• **Dataset records**:
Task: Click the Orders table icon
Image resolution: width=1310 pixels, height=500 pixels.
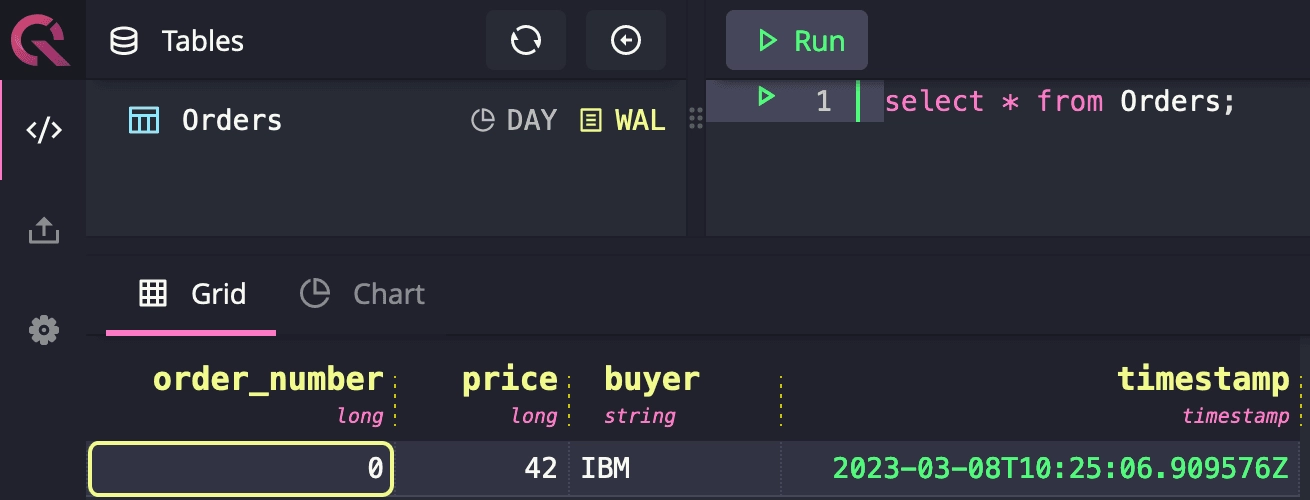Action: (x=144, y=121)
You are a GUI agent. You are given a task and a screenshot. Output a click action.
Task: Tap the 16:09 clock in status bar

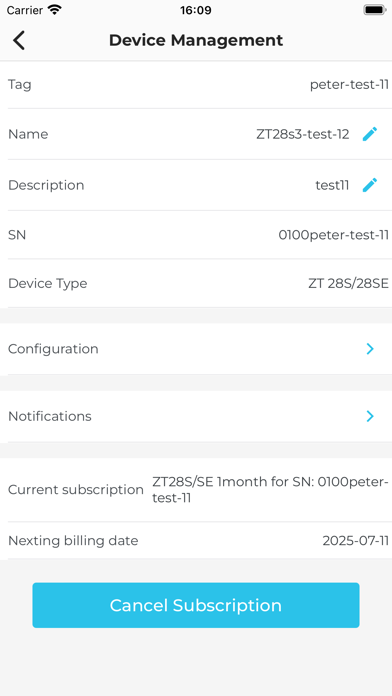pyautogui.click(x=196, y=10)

==

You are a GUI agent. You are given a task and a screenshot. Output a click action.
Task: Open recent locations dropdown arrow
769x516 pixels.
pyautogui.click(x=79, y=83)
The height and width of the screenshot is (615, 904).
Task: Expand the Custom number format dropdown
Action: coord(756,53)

==

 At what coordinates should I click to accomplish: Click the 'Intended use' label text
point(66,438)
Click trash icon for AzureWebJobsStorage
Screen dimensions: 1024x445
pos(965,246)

• **Task brief**:
In the listing above, how many lines include the string "icon"? Reply with the number alone.

• **Exercise solution**:
2